> _THE TASK_
Exactly as they appear below, repeat the lines from the one with "The width and height of the screenshot is (1200, 675)." through the one with "The height and width of the screenshot is (765, 1568).", and no others.

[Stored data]
^^^^^^^^

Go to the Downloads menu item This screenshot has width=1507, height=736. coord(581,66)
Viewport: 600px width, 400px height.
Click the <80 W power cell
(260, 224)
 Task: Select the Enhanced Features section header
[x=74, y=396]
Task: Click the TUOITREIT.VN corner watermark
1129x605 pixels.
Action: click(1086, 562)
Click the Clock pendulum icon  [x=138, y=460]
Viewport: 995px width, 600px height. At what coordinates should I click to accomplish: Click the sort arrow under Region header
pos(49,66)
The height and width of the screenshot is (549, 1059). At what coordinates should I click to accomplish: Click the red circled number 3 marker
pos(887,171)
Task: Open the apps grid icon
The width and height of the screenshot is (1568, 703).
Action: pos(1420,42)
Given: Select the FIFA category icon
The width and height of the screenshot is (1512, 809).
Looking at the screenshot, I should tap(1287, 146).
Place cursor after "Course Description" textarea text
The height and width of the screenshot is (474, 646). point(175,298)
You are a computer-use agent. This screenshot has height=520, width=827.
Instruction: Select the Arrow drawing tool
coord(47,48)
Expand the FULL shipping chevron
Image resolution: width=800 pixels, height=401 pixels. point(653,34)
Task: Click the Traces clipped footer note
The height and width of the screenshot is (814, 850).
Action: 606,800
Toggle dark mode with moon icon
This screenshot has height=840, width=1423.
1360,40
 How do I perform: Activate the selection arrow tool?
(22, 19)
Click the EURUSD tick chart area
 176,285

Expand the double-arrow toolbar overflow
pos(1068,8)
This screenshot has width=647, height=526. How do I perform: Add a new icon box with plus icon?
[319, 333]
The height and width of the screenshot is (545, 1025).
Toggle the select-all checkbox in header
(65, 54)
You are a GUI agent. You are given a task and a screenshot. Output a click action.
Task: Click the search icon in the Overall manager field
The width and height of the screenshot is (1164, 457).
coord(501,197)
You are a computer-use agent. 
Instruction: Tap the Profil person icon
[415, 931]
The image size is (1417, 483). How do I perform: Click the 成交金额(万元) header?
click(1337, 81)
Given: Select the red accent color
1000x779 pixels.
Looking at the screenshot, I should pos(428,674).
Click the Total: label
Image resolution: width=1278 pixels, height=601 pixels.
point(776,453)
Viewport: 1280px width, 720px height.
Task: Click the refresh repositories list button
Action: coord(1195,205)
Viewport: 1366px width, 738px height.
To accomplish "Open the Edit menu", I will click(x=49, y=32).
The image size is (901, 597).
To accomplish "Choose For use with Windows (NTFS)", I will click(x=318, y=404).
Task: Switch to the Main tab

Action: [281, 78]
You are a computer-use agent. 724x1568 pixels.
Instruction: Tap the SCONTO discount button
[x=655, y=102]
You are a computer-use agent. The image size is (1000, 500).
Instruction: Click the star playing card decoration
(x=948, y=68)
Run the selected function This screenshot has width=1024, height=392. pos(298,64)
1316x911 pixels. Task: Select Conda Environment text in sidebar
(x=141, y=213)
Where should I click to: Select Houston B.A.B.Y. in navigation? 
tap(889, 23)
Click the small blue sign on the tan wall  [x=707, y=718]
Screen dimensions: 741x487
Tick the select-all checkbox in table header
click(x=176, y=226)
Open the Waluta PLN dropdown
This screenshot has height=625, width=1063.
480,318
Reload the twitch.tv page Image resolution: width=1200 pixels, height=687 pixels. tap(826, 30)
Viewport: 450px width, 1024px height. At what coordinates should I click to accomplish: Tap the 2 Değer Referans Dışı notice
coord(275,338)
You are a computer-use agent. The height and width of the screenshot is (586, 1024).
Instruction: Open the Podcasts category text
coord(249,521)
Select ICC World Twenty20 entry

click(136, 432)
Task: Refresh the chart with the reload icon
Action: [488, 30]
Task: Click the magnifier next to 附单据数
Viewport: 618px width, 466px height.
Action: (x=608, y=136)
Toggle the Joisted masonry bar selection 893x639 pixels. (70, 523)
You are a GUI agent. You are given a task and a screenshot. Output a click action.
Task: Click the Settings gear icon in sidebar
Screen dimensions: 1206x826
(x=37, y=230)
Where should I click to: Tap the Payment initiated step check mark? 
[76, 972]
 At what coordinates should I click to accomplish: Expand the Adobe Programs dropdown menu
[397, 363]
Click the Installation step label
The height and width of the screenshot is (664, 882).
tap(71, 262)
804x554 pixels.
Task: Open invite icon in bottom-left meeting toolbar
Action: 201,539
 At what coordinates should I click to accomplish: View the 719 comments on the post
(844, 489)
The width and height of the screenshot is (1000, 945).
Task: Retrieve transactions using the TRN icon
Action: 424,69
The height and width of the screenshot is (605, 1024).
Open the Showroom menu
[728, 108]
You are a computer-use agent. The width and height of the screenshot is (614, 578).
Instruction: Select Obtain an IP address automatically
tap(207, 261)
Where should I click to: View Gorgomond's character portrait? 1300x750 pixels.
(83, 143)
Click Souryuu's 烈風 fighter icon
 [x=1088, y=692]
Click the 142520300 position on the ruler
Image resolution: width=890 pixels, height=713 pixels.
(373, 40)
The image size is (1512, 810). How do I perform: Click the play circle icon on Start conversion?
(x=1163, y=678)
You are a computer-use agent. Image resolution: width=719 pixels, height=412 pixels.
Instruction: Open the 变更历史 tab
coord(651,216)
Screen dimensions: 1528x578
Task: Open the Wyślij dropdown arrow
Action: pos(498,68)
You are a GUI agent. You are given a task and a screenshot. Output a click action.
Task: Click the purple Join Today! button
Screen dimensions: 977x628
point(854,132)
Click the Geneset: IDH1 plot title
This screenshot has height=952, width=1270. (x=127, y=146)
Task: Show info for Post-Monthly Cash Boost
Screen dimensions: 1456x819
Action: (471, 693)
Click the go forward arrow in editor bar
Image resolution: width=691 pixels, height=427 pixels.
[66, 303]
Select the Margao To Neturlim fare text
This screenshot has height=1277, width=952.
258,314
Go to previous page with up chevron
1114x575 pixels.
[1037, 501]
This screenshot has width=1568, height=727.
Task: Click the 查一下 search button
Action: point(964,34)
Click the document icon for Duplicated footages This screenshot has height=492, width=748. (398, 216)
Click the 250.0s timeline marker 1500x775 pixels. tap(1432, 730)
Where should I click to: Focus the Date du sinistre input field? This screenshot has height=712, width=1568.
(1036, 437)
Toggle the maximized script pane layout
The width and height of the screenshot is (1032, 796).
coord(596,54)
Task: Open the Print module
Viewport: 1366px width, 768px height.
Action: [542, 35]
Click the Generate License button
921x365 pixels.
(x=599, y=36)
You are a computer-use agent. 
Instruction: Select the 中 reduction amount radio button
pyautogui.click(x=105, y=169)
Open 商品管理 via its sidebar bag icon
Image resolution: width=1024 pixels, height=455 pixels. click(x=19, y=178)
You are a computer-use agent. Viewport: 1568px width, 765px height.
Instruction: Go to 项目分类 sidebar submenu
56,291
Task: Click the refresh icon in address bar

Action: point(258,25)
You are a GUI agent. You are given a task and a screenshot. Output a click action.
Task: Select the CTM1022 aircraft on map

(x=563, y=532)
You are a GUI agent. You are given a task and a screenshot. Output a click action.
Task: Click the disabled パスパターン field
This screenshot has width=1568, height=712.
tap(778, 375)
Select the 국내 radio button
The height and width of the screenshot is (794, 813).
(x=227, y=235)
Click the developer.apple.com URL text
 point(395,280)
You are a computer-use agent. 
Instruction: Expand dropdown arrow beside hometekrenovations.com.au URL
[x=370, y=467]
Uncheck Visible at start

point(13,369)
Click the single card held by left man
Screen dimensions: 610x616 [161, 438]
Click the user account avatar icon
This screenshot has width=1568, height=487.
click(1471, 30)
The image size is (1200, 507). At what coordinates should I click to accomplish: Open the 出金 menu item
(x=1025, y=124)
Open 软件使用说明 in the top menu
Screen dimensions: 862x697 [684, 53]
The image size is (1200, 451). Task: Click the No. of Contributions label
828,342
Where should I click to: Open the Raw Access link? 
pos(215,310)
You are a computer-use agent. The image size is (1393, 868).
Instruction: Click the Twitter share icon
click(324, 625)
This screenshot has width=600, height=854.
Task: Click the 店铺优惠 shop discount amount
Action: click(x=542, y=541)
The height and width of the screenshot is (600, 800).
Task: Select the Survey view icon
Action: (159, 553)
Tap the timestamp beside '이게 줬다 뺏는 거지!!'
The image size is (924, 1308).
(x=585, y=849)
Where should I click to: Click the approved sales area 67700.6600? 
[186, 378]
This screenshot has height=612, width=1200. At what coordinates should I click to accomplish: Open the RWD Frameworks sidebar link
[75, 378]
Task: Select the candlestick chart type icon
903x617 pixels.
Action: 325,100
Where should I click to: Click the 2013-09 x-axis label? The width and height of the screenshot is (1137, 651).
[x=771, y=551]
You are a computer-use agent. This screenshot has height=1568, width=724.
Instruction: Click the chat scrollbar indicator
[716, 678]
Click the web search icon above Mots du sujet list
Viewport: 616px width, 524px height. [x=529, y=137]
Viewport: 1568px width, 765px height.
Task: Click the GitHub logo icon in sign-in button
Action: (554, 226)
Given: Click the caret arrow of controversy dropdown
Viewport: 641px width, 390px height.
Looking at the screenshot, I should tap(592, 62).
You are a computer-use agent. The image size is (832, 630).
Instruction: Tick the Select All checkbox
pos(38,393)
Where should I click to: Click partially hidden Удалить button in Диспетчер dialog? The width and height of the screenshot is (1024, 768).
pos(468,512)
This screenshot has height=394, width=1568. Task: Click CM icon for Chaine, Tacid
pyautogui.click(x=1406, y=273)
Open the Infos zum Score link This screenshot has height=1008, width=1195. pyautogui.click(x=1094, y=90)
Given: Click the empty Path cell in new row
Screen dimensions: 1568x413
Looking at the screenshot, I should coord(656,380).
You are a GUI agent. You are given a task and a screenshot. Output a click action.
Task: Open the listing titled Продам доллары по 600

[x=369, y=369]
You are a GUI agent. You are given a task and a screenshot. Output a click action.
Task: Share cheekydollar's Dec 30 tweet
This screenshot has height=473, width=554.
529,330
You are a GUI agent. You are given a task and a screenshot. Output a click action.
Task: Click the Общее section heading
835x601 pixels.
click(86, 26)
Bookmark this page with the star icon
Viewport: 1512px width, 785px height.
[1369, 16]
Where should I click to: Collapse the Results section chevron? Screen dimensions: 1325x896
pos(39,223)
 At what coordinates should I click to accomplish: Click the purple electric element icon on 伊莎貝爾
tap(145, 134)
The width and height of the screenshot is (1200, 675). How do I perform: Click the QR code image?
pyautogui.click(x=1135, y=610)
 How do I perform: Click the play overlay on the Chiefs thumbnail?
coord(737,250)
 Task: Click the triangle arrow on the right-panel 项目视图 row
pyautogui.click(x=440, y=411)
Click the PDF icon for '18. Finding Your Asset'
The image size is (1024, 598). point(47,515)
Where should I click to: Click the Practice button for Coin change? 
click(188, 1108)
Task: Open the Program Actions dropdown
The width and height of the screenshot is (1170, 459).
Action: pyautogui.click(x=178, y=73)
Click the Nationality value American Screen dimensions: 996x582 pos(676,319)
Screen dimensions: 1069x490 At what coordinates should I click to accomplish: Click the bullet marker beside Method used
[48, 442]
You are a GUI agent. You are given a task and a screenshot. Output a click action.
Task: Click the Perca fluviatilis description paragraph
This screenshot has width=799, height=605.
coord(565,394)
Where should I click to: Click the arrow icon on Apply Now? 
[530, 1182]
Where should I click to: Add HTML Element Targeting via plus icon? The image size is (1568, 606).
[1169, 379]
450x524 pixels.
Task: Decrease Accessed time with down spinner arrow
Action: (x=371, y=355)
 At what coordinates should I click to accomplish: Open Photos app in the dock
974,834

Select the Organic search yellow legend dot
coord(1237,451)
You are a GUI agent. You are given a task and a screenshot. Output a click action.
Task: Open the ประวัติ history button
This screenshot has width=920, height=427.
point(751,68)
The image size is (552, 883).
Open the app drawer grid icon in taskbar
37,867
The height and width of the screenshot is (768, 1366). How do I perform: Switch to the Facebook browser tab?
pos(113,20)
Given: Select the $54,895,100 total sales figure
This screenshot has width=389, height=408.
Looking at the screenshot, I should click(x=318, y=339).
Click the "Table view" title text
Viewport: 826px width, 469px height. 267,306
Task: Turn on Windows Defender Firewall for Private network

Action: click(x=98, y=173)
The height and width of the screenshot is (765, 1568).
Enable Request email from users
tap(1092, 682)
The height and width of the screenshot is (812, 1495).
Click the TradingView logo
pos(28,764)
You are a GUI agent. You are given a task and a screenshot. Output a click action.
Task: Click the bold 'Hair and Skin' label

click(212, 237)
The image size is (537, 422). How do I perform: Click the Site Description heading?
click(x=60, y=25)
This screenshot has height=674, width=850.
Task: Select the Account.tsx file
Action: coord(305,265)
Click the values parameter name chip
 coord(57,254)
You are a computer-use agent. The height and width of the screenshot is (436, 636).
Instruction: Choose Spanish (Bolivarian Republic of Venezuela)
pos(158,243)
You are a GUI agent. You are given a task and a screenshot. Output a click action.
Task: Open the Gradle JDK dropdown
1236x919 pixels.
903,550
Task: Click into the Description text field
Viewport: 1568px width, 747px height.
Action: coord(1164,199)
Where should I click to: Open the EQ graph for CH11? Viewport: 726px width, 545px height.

^^^^^^^^

> _YOUR SOLUTION_
The width and height of the screenshot is (1200, 675). How do I perform: Click the QR code image?
pyautogui.click(x=1135, y=610)
 How do I perform: Click the play overlay on the Chiefs thumbnail?
coord(737,250)
 Task: Click the triangle arrow on the right-panel 项目视图 row
pyautogui.click(x=440, y=411)
Click the PDF icon for '18. Finding Your Asset'
The image size is (1024, 598). point(47,515)
Where should I click to: Click the Practice button for Coin change? 
click(188, 1108)
Task: Open the Program Actions dropdown
The width and height of the screenshot is (1170, 459).
Action: pyautogui.click(x=178, y=73)
Click the Nationality value American Screen dimensions: 996x582 pos(676,319)
Screen dimensions: 1069x490 At what coordinates should I click to accomplish: Click the bullet marker beside Method used
[48, 442]
You are a GUI agent. You are given a task and a screenshot. Output a click action.
Task: Click the Perca fluviatilis description paragraph
This screenshot has width=799, height=605.
coord(565,394)
Where should I click to: Click the arrow icon on Apply Now? 
[530, 1182]
Where should I click to: Add HTML Element Targeting via plus icon? The image size is (1568, 606).
[1169, 379]
450x524 pixels.
Task: Decrease Accessed time with down spinner arrow
Action: (x=371, y=355)
 At what coordinates should I click to accomplish: Open Photos app in the dock
974,834

Select the Organic search yellow legend dot
coord(1237,451)
You are a GUI agent. You are given a task and a screenshot. Output a click action.
Task: Open the ประวัติ history button
This screenshot has width=920, height=427.
point(751,68)
The image size is (552, 883).
Open the app drawer grid icon in taskbar
37,867
The height and width of the screenshot is (768, 1366). How do I perform: Switch to the Facebook browser tab?
pos(113,20)
Given: Select the $54,895,100 total sales figure
This screenshot has width=389, height=408.
Looking at the screenshot, I should click(x=318, y=339).
Click the "Table view" title text
Viewport: 826px width, 469px height. 267,306
Task: Turn on Windows Defender Firewall for Private network

Action: click(x=98, y=173)
The height and width of the screenshot is (765, 1568).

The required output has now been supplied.